Today is hard. Writing this is hard. But today is real, and
is worthy of my recognition.
The last day of February, I sat impatiently in rush hour
traffic praying desperately to see a flutter on the monitor. The week before, I
was so sure I’d lost my baby. We spent several hours in the ER as they ran test
after test. They had given us hope. No heartbeat, threatened miscarriage, but
stable. This would be sono #3, and I was yet to see the heartbeat that would
make this pregnancy feel safe. I was a half hour late to my appointment, and so
anxious as the elevator doors opened and I wished I had just a few more minutes
alone. I laid vulnerably on the table, still praying. But once again there was
no flutter, and this time I was empty.
It’s hard to believe how quickly love can be forged.

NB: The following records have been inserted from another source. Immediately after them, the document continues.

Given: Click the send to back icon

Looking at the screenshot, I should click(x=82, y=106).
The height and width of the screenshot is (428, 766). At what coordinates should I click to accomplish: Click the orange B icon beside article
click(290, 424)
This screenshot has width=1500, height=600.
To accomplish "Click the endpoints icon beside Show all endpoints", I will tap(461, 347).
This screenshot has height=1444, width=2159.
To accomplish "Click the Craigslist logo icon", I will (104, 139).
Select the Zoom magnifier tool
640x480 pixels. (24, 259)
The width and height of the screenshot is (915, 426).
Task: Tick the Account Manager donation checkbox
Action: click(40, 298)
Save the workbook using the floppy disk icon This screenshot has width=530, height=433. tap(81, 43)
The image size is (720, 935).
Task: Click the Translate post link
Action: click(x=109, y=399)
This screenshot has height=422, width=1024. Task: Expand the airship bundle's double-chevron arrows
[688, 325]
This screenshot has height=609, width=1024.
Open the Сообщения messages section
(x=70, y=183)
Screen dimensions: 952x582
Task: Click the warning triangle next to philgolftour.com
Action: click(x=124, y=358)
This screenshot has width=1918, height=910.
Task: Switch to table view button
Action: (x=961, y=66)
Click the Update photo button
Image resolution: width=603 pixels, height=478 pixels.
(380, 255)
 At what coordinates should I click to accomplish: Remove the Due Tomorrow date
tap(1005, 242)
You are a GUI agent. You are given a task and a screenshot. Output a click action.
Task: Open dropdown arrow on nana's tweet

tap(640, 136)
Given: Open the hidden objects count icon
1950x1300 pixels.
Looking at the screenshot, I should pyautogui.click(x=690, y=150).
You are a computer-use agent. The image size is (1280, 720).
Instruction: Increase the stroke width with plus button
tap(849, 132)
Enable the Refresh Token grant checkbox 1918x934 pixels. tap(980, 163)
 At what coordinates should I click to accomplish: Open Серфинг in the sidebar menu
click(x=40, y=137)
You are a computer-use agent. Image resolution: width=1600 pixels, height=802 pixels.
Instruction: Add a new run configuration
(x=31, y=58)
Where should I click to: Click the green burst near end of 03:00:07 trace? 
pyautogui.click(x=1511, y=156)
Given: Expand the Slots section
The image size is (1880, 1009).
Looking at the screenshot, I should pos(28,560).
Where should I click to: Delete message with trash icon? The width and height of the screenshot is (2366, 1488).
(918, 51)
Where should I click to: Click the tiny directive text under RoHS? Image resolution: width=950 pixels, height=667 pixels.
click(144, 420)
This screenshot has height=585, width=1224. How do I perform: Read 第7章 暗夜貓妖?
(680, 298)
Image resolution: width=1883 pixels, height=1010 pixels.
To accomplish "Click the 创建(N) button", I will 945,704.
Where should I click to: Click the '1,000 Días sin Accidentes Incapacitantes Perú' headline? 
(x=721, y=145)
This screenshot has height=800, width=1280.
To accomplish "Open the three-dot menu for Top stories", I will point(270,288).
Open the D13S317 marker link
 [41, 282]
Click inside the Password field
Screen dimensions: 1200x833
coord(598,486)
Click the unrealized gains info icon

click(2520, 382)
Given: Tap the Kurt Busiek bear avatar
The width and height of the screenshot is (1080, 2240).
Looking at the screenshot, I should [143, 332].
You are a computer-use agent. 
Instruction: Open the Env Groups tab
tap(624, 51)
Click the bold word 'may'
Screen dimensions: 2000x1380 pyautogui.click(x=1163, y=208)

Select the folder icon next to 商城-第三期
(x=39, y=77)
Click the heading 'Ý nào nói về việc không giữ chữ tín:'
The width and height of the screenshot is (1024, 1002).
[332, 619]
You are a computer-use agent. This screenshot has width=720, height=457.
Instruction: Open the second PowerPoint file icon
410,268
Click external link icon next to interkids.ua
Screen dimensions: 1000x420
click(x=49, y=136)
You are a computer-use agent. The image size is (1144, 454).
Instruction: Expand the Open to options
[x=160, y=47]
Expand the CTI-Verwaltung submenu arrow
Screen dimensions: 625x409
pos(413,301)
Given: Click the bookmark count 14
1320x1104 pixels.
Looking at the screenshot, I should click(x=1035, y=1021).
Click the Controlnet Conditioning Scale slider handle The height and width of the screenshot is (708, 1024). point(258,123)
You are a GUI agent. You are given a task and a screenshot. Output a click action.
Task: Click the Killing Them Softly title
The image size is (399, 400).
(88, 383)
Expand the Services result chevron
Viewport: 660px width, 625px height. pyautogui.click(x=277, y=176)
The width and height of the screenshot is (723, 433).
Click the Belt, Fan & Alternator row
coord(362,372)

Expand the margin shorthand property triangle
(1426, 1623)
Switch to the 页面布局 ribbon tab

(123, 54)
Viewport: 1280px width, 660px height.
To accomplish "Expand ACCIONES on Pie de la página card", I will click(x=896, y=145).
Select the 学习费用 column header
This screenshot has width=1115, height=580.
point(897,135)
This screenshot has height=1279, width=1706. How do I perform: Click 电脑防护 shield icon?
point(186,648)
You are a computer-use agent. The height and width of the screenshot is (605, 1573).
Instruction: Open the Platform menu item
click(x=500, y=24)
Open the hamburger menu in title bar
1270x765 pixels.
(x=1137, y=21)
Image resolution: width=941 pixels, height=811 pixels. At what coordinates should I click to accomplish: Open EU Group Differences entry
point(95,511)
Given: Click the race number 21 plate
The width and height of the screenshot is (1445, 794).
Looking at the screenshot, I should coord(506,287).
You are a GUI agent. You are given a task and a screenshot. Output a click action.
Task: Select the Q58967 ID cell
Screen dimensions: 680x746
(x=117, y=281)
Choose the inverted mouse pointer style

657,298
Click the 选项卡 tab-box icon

The following months were a blur. Heartache. Grief. Loneliness.
Before, miscarriage seemed so small. Like waking up from a dream and wishing to
fall back asleep, but eventually moving on and forgetting. But now that I carry
this loss, my perspective of life, of love, of hope, of peace has been shaken.
Today, I am due. My tracker app reminded me this morning while
I sipped my coffee, but I already knew. I've prayed for peace over this week
for months. Though the Lord has granted me peace and perspective, I also feel
the heaviness of grief. I believe it will always be a part of me, but I have come
to make room for hope, for love, for joy.